WHAT YOU HAVE TO DO: Using the records below, transcribe word for word the stretch from the line that contains "This screenshot has height=441, width=1068." through the line that contains "Task: Select the L1 4nH inductor symbol", both end lines included, and nothing else.

--- MATERIAL PROVIDED Enclosed Below ---

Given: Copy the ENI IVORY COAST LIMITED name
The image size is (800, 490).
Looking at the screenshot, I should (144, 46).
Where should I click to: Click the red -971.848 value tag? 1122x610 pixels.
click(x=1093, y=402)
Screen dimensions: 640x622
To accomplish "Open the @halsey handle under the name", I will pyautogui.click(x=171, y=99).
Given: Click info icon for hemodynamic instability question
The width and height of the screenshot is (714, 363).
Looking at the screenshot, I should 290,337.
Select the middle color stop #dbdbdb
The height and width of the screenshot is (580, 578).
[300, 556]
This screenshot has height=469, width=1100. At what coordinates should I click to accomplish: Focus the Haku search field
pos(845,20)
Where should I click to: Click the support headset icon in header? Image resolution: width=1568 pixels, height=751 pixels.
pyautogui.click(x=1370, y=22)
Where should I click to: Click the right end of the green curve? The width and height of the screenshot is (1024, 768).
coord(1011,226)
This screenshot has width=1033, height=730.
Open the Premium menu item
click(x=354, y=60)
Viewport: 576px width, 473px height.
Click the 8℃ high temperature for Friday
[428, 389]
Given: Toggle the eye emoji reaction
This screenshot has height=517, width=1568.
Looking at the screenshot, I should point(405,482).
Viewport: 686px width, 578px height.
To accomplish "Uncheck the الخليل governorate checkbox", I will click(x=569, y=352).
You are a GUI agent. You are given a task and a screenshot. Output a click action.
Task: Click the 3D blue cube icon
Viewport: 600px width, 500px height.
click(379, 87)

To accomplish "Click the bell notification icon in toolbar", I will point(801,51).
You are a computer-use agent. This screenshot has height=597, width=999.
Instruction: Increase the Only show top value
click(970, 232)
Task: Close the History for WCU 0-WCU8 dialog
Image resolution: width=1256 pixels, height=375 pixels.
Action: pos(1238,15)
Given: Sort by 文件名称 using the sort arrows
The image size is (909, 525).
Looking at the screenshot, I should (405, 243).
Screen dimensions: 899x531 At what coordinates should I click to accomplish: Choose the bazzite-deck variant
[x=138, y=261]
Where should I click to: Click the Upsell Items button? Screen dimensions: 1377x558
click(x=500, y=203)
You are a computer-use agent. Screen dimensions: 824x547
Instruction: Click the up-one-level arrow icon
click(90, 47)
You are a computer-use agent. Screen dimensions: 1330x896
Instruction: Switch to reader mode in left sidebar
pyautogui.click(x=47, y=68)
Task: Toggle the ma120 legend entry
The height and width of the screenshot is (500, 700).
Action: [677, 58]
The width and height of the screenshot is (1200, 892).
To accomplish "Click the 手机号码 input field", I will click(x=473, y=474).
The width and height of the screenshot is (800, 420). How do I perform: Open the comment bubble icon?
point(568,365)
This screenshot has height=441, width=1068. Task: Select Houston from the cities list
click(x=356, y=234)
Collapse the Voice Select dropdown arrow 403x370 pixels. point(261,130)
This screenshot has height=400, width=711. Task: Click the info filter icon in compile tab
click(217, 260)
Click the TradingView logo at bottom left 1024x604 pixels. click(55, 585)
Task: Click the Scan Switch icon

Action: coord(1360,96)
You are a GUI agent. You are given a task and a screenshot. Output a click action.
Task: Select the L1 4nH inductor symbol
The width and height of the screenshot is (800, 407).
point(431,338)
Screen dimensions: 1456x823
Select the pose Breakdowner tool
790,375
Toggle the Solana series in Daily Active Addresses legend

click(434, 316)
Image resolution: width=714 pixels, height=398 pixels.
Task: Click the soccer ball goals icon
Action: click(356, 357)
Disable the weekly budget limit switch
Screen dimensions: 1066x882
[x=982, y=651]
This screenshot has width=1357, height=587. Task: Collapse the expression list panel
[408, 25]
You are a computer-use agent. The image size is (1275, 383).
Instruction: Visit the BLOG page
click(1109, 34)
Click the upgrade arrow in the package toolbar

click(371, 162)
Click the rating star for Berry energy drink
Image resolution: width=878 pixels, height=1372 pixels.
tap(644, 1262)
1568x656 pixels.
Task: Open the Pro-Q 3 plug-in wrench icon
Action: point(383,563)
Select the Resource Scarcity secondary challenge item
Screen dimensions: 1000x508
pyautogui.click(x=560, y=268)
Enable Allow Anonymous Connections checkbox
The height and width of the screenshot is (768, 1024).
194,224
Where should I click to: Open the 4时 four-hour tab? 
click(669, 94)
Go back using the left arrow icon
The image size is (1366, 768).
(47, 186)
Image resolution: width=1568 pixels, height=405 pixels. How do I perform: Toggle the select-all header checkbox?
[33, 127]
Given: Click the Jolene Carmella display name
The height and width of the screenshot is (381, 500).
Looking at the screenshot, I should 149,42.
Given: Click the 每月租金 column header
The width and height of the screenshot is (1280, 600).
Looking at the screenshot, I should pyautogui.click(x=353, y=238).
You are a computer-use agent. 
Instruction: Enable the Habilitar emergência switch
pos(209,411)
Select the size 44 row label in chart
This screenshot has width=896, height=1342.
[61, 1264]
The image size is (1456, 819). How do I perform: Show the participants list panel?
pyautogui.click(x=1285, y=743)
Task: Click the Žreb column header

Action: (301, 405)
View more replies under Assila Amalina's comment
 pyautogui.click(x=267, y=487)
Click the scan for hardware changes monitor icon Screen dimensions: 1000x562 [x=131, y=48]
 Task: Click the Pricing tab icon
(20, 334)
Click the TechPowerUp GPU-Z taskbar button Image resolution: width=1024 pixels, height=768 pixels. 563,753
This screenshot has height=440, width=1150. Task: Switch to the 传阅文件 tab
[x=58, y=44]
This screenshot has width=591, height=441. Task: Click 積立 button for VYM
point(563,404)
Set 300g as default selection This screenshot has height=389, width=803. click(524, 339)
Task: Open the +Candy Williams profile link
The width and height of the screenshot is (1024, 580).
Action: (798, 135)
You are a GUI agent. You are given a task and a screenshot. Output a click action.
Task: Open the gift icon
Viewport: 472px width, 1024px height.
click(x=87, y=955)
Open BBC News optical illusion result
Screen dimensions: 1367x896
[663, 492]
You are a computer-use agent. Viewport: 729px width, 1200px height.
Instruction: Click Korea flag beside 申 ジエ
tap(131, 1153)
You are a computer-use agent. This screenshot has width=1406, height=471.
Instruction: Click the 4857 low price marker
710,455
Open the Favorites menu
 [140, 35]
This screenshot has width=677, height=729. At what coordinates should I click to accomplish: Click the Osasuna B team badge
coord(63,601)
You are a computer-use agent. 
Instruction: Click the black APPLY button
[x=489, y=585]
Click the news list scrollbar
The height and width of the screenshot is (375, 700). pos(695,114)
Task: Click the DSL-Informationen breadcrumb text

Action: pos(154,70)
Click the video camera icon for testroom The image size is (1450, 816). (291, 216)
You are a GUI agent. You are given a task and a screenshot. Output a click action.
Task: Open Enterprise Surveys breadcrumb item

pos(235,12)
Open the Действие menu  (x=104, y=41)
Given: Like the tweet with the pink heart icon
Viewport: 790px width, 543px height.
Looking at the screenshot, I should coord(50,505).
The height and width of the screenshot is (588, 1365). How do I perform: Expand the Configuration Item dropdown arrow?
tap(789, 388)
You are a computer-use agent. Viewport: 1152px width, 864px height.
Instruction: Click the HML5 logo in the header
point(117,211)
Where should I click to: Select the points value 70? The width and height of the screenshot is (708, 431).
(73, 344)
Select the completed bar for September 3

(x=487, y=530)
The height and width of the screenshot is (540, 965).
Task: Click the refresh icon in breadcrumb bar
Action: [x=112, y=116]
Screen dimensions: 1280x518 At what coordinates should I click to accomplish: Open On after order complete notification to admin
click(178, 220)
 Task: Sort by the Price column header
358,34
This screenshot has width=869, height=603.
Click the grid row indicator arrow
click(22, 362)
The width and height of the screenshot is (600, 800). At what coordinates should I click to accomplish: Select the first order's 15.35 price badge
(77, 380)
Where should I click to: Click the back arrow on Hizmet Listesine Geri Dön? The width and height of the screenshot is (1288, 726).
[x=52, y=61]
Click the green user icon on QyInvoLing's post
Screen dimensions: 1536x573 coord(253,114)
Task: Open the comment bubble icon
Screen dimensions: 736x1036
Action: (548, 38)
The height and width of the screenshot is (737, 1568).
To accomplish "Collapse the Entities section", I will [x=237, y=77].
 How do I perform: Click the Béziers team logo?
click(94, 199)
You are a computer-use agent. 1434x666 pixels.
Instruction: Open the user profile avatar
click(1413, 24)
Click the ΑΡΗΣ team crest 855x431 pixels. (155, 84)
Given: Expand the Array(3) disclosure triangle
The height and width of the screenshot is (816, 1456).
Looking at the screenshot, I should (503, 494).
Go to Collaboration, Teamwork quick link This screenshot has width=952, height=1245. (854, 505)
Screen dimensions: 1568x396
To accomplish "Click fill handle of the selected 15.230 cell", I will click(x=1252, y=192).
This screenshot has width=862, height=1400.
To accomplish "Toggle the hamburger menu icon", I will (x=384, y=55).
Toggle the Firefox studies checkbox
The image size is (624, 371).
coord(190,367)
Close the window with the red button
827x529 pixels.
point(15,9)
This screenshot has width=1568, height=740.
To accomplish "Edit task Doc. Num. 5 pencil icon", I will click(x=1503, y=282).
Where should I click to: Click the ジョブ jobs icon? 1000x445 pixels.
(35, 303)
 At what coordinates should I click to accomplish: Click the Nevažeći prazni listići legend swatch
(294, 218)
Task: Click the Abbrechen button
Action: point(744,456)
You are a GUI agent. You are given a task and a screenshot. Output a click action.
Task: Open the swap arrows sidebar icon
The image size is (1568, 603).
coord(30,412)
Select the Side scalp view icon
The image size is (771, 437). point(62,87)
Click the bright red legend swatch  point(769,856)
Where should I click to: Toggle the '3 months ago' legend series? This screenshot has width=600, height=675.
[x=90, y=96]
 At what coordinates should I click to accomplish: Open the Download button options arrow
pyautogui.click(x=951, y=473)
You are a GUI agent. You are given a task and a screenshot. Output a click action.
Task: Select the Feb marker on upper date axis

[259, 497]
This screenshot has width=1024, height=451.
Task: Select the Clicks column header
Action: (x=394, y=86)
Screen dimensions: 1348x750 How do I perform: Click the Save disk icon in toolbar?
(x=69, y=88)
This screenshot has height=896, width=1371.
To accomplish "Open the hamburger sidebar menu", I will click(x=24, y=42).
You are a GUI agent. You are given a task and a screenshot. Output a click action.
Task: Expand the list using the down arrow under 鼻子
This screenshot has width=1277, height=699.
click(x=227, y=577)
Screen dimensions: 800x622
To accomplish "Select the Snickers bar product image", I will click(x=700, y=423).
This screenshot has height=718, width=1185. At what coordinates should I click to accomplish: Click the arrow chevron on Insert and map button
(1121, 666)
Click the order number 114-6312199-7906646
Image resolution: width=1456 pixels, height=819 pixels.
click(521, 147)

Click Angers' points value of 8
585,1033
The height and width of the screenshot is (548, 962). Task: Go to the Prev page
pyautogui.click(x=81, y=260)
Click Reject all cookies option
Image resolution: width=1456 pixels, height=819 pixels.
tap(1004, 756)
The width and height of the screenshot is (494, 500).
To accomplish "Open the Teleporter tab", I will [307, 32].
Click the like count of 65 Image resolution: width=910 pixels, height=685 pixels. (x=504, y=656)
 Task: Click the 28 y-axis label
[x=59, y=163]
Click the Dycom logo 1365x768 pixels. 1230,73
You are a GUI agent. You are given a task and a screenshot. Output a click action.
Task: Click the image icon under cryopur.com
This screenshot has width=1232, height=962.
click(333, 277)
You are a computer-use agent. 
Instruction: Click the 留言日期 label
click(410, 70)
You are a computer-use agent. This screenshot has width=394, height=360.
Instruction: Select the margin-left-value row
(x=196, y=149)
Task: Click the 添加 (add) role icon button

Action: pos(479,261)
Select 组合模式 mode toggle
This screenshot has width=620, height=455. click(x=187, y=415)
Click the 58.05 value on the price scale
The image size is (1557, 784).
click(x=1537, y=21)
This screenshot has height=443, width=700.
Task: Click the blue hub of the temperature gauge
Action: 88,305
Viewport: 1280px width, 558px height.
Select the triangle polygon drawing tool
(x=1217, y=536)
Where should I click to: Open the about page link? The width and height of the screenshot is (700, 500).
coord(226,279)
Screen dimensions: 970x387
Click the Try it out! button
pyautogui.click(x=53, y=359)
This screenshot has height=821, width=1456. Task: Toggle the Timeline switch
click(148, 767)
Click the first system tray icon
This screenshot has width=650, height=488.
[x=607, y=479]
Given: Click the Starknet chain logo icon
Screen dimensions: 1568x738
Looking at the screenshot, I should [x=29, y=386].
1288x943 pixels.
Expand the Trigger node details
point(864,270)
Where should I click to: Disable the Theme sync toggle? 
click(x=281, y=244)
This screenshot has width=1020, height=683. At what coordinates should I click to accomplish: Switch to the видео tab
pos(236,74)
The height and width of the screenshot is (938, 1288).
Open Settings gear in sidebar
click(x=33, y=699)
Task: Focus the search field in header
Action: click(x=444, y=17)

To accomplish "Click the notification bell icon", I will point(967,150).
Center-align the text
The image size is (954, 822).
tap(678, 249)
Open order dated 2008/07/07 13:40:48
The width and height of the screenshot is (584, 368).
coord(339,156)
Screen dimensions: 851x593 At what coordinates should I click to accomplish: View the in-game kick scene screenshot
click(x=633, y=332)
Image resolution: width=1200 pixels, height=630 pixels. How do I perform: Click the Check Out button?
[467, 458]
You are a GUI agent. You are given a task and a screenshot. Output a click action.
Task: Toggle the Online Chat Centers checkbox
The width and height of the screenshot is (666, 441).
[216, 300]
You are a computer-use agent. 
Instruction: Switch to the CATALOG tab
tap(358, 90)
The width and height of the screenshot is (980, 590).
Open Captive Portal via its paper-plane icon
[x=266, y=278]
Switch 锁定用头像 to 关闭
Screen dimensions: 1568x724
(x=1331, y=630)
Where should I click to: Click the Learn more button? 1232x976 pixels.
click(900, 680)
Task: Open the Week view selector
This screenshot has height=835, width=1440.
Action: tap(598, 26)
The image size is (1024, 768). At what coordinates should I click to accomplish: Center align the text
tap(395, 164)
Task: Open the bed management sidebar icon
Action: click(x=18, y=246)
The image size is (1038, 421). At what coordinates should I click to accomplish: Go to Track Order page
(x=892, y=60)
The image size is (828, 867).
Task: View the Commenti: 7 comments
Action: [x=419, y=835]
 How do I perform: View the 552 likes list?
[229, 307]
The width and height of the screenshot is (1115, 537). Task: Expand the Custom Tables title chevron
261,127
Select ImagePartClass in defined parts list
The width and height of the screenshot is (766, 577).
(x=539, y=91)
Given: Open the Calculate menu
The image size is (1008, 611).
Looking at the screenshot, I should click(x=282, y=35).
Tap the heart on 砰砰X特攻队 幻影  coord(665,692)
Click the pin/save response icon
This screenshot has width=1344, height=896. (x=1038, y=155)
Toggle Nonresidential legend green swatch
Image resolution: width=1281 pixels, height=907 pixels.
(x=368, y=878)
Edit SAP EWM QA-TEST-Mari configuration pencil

--- End of Enclosed MATERIAL PROVIDED ---

RESULT BELOW:
This screenshot has height=441, width=1068. Task: Select Houston from the cities list
click(x=356, y=234)
Collapse the Voice Select dropdown arrow 403x370 pixels. point(261,130)
This screenshot has height=400, width=711. Task: Click the info filter icon in compile tab
click(217, 260)
Click the TradingView logo at bottom left 1024x604 pixels. click(55, 585)
Task: Click the Scan Switch icon

Action: coord(1360,96)
You are a GUI agent. You are given a task and a screenshot. Output a click action.
Task: Select the L1 4nH inductor symbol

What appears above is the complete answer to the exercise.